December 10, 2009 10:02 PM | Reply | Permalink
impossible to make long-term predictions about the new frugality
the numbers are inexorable--you can't party on weed you don't have, I am painfully aware of that phenomenon at this very moment.
December 11, 2009 8:14 PM | Reply | Permalink
Your linked page requires a log in and password
December 10, 2009 3:20 PM | Reply | Permalink
For a short take, go here.
December 10, 2009 4:41 PM | Reply | Permalink
Ellen,
What's the difference between a secular credit contraction and a cyclical credit contraction? Asset deflation making lenders afraid to lend based on asset price instead of a contraction caused by the business cycle?
The term "secular" throws me.
December 10, 2009 5:06 PM | Reply | Permalink
In simple terms "secular" refers to a long-term (5-20 years) trend; cyclical to a shorter term.
Cyclical credit contractions in ordinary recessions occur because inventories are worked off and workers laid off and households become anxious -- thus, firms' (and households') demand for credit is reduced.
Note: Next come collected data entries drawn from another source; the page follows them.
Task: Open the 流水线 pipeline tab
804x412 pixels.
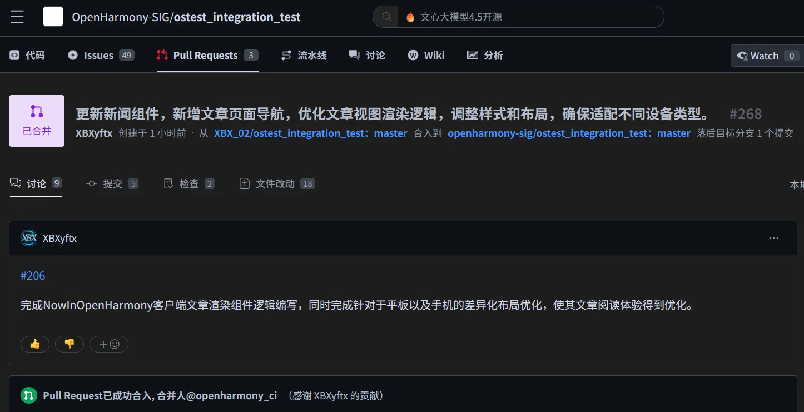Action: [304, 55]
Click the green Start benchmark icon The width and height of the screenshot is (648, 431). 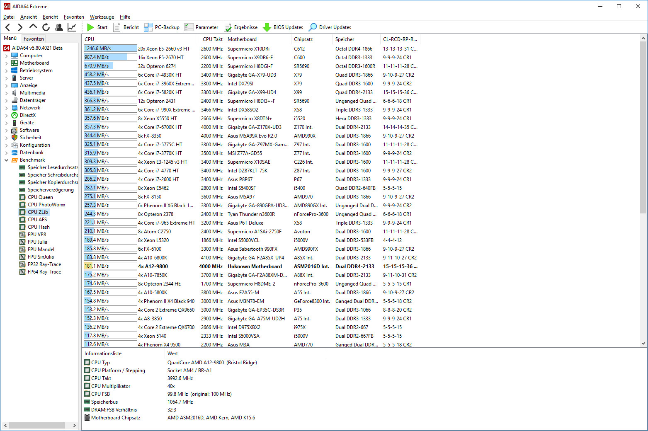[x=91, y=27]
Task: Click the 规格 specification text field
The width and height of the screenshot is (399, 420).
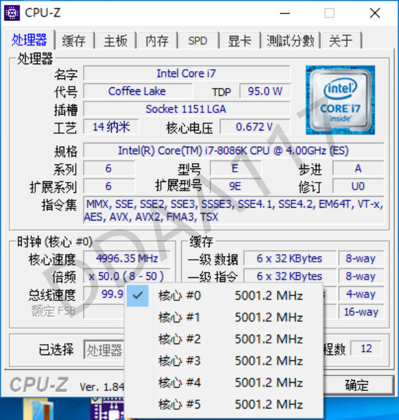Action: 233,151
When the economy recovers -- and since WWII, each time it's done so pretty quickly -- the demand for credit to restock inventories and pay employees rises and thus, a credit expansion gets underway.
In a secular credit contraction firms (and households) conclude that the long-term return on borrowing does not justify the current interest cost. The earnings opportunities are simply not there.
It takes the advent of a new technology with concomitant profit opportunities or extreme pent-up consumer demand to get firms to start borrowing again. See, the Great Depression and the high savings accumulations which resulted from rationing during WWII.
December 10, 2009 5:37 PM | Reply | Permalink
How does this inventory restocking work in a mostly services economy?
And demand for services can be a fickle thing -- habits change, what's cool or not changes.
And even in the products areas, where goods are discretionary, people may find they can do without the granite counter tops and choose some synthetic instead.
I think economic theory may not have come to grips with the problems of restarting demand in the modern economy, especially one with a much more fractured media business where advertizing is no longer so effective in driving demand.
December 11, 2009 5:17 PM | Reply | Permalink
Which suggests we're experiencing a secular credit cycle?
December 11, 2009 8:00 PM | Reply | Permalink
Yes.
And besides the much discussed increase in the productivity of labor, I think that there has been a continuing improvement in the productivity of capital.
For example, a number of horse tracks in NY and PA have put in slot machines. This is a cheap way to provide gambling services to the customers, rather than having them travel to Atlantic City, stay in hotels, eat in restaurants. You need a lot less capital in several areas for the same handle.
December 11, 2009 11:24 PM | Reply | Permalink
I thought Robert Reich explained very well in a recent post that why there can't be a "Plan B".
http://robertreich.blogspot.com/2009/11/obama-china-and-wishful-thinking-about.html
December 10, 2009 6:52 PM | Reply | Permalink
How 'bout a little loyalty -- hmm?
http://tpmcafe.talkingpointsmemo.com/talk/blogs/robert_reich/2009/11/obama-china-and-wishful-thinki.php
December 11, 2009 12:56 AM | Reply | Permalink
Plan B? What plan B?
December 10, 2009 8:39 PM | Reply | Permalink
I think the plan is obvious: keep the unemployment high through the 2010/2012 elections so that voter rage will return the Republicans back to power. Works every time.